Page extract
-=-=-

How could such a regime be awarded the Olympic Games for next summer by the International Olympic Committee? Virtually all independent human rights organizations say that human dignity has deteriorated across China since the games were awarded. There is some new indication of this virtually every week. Recently, for example, came word from the Beijing organizers that it will be illegal for anyone attending the Games to bring a Bible into China.

Here, then, are five policy proposals in respect of Canada-China relations which would change the dynamics of our relationship and apply more realistic approaches:

1) Canadian jobs and our economy must be the priority.

-=-=-

Information provided
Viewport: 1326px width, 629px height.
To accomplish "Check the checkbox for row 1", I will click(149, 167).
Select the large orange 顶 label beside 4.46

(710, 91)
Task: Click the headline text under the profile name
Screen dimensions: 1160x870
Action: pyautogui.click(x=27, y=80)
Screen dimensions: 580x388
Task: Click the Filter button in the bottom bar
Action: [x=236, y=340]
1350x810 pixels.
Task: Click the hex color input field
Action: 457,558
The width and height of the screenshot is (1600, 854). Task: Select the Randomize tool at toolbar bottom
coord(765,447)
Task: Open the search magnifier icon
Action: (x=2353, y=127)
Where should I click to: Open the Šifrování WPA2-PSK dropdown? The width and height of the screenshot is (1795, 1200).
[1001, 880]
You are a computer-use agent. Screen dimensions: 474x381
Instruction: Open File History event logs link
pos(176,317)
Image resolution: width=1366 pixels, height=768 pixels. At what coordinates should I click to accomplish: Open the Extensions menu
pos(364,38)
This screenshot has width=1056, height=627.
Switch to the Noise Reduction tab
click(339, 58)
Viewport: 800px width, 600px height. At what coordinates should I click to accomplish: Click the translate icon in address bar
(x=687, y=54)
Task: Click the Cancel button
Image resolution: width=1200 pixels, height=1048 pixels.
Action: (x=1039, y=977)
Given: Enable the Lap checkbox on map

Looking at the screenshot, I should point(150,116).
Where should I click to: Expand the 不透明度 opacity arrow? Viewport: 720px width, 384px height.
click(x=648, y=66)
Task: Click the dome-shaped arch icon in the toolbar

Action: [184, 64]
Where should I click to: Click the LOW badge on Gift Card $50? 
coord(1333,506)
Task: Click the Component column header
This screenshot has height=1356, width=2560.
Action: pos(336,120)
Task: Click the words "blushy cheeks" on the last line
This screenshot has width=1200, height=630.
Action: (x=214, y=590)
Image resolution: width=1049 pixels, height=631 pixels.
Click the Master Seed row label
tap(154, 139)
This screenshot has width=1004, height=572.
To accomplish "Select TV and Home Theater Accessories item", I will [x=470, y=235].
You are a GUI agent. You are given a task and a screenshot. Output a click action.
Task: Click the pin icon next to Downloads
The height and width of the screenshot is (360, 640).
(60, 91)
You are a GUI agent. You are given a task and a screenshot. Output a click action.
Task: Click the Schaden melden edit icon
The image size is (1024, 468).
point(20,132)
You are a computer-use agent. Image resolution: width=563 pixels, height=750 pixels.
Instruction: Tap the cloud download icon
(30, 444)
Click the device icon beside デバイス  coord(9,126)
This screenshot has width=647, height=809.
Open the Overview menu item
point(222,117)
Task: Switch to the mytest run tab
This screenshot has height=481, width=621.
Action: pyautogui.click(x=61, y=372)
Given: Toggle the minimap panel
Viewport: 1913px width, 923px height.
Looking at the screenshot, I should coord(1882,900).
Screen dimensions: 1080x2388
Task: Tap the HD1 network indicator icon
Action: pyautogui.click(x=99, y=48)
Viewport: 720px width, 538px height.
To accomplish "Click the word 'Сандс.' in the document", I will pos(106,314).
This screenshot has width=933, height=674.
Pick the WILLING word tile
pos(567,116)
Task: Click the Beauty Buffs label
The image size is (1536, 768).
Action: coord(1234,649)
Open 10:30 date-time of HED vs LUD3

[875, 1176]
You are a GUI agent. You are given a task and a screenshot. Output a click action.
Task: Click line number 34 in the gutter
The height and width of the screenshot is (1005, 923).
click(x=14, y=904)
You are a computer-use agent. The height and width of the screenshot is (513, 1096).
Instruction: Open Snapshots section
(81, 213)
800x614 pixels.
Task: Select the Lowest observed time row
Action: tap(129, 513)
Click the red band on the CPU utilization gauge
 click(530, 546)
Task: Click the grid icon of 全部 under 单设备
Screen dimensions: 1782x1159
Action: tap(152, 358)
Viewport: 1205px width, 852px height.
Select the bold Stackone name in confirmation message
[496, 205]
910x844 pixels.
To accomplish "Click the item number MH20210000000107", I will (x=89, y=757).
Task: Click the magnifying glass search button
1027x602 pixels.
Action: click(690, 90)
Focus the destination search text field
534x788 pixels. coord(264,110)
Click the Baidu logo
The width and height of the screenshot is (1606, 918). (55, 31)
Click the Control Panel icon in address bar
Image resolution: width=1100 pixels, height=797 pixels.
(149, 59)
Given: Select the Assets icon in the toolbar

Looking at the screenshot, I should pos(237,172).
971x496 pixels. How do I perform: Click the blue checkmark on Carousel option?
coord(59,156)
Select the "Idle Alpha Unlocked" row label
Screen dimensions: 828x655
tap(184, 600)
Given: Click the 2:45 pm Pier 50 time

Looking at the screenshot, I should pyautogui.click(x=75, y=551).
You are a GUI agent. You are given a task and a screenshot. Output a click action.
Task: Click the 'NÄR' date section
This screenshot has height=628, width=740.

-=-=-

Tasks
• 1. From the passage on Canada-China relations, output the part that opens with the words containing "How could such" and closes with "Bible into China.", copying it word for word.
• 2. Render this sentence from the passage on Canada-China relations in Spanish: "Virtually all independent human rights organizations say that human dignity has deteriorated across China since the games were awarded."
• 3. Resume the passage on Canada-China relations, picking up after its final sentence.

Outputs in order
• 1.
How could such a regime be awarded the Olympic Games for next summer by the International Olympic Committee? Virtually all independent human rights organizations say that human dignity has deteriorated across China since the games were awarded. There is some new indication of this virtually every week. Recently, for example, came word from the Beijing organizers that it will be illegal for anyone attending the Games to bring a Bible into China.

• 2. Prácticamente todas las organizaciones independientes de derechos humanos afirman que la dignidad humana se ha deteriorado en toda China desde que se concedieron los Juegos.

• 3.
According to a survey of more than 1,000 Canadian businesses by the Canadian Manufacturers and Exporters (CME) released last month, one- fifth of Canadian manufacturers have responded to the rising loonie by shifting production to China. A well-informed Montrealer told me last week that approximately 70 companies from his province would not be manufacturing in China now without Export Development Corporation (EDC) financial help. With some phone calls, I was not able to determine the extent and nature of EDC assistance to such relocations - if any - but no taxpayer money should be going to relocate jobs to China or anywhere else. Goodyear Tire laid off about 850 employees when it closed its manufacturing facility near Montreal several months ago in favour of moving to China, yet the U.S. government has since announced the recall of many tires made in China because of a possible safety hazard.

2) Our values must be asserted continuously in dealings with Beijing.

All democratic governments, including Canada's, must cease being delusional about the party-state in Beijing. There were approximately 87,000 protests across China in 2005 alone about everything from massive rural unemployment to corruption to poor health care. The regime continues to rely on repression and brutality to maintain itself in office, but what are Canadian diplomats in China effectively doing to show themselves to be the friends of the poor, persecuted and abused? What are they doing to advance the rule of law and human dignity? Canada should seek to replay in China the important role we had in establishing popular democracy in South Africa in the late 1980s.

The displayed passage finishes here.